**What is required:**
Below are some records. Print exactly the lines between the one holding "Task: Close the notification permission popup" and the one holding "Task: Click the clock icon for recent view", inclusive, and nothing else.
==== Dataset records
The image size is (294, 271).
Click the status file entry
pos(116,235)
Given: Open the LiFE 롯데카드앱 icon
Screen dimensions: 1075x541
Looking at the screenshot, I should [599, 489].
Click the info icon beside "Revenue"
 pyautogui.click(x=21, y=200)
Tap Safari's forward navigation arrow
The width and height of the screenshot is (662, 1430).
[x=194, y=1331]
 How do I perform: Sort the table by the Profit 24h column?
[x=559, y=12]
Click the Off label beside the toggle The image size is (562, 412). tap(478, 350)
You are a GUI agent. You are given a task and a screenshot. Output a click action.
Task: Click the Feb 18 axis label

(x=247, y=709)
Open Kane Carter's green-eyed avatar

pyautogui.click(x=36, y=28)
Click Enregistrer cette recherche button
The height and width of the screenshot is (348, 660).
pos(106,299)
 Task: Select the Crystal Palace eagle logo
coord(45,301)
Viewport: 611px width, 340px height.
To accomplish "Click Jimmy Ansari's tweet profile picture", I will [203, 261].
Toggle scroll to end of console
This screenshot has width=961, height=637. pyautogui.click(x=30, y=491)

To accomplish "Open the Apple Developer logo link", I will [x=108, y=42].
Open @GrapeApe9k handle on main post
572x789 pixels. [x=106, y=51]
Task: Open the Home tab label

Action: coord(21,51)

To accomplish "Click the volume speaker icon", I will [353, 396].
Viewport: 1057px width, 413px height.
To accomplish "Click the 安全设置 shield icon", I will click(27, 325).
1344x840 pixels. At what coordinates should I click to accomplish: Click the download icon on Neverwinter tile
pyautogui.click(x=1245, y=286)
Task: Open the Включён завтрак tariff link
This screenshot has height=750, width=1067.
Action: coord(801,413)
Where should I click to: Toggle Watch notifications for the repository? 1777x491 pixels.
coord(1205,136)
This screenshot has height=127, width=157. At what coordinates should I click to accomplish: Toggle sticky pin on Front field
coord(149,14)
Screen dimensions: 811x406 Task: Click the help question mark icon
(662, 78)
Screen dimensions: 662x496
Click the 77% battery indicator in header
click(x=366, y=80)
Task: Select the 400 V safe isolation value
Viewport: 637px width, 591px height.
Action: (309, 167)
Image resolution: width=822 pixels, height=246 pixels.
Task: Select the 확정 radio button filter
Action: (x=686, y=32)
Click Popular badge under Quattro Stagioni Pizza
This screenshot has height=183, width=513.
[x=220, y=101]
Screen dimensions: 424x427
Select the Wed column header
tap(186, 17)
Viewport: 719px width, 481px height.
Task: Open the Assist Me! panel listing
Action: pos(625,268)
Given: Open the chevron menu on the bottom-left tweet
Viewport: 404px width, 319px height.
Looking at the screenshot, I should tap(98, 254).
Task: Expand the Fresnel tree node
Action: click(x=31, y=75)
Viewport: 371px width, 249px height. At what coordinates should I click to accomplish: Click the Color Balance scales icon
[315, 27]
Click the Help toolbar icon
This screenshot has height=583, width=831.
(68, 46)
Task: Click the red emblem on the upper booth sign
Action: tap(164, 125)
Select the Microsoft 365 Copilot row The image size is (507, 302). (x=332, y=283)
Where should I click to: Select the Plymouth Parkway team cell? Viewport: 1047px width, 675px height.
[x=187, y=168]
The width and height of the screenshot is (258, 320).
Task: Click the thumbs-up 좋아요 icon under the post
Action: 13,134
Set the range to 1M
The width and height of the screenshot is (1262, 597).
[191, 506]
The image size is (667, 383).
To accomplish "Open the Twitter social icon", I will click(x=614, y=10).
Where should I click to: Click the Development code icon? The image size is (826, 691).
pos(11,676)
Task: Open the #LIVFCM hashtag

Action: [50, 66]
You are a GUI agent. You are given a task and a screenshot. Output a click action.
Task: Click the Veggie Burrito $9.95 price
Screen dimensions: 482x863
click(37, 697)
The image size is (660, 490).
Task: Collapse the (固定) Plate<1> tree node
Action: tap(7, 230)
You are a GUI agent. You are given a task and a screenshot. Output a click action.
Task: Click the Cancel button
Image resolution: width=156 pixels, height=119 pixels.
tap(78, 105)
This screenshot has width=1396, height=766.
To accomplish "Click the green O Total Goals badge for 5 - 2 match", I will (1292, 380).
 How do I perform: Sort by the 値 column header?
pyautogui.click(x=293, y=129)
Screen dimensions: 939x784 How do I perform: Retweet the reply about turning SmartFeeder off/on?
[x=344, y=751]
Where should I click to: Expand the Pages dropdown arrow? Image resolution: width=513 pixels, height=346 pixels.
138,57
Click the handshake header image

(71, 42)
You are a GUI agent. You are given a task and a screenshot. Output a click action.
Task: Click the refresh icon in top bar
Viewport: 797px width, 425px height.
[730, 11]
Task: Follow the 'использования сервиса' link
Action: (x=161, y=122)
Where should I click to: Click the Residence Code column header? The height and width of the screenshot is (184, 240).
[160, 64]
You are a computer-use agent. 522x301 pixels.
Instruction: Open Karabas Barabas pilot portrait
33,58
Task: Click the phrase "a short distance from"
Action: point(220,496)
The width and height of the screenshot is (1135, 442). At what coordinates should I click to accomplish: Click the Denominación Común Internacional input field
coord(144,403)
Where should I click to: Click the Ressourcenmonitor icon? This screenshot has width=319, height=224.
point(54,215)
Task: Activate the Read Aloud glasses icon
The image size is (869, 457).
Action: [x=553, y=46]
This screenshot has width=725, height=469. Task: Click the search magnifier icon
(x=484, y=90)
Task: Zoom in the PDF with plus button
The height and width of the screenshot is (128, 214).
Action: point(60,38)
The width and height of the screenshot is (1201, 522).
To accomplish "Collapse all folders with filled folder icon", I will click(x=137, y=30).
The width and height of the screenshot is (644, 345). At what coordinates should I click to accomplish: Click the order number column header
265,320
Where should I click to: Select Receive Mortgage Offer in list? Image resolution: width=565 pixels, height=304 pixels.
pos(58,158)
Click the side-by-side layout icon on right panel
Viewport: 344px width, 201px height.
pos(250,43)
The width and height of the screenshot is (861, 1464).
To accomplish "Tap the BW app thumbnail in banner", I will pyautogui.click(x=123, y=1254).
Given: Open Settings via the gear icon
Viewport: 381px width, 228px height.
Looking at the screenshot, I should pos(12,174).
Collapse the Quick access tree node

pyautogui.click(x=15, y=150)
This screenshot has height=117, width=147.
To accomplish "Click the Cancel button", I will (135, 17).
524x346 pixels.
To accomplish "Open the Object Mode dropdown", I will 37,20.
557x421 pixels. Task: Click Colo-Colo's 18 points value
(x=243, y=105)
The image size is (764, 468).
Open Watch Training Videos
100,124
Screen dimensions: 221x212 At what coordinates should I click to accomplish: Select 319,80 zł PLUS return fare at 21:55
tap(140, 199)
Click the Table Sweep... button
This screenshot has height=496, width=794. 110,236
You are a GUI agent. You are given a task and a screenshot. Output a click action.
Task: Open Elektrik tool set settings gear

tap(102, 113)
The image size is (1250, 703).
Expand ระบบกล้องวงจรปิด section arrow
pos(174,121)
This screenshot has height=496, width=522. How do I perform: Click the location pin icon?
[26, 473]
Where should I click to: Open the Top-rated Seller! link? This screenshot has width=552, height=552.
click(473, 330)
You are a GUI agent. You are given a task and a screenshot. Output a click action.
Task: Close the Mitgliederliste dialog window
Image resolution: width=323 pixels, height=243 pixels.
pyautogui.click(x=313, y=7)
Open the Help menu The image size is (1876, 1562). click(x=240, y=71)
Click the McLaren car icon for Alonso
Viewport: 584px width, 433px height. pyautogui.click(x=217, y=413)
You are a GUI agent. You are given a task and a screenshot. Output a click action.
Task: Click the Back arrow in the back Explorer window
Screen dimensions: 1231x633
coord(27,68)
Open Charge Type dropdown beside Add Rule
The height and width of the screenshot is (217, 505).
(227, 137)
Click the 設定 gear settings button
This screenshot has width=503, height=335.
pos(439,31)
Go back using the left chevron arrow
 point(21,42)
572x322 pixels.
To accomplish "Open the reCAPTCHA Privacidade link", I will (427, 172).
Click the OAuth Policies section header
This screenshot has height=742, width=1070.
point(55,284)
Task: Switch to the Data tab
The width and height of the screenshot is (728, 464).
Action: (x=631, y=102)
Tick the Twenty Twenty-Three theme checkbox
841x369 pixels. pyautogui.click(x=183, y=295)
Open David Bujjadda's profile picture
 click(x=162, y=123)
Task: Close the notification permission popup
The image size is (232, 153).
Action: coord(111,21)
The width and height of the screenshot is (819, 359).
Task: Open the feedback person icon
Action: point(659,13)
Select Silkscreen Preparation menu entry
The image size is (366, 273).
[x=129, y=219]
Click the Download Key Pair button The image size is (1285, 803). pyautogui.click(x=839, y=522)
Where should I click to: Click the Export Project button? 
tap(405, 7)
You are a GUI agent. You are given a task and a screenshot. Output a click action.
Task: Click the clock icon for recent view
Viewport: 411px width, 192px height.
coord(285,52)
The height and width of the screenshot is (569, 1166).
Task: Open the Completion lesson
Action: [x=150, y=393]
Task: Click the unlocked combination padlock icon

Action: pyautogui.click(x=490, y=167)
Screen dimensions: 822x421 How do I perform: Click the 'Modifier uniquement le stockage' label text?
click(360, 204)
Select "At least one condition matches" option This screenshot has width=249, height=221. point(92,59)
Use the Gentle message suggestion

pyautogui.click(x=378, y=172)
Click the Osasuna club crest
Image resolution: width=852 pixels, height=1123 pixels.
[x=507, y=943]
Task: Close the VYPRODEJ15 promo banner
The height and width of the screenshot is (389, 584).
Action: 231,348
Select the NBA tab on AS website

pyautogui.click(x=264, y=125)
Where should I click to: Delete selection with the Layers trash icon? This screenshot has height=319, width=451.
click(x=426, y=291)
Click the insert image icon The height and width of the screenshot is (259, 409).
========
**Answer box:**
Task: Close the notification permission popup
The image size is (232, 153).
Action: coord(111,21)
The width and height of the screenshot is (819, 359).
Task: Open the feedback person icon
Action: point(659,13)
Select Silkscreen Preparation menu entry
The image size is (366, 273).
[x=129, y=219]
Click the Download Key Pair button The image size is (1285, 803). pyautogui.click(x=839, y=522)
Where should I click to: Click the Export Project button? 
tap(405, 7)
You are a GUI agent. You are given a task and a screenshot. Output a click action.
Task: Click the clock icon for recent view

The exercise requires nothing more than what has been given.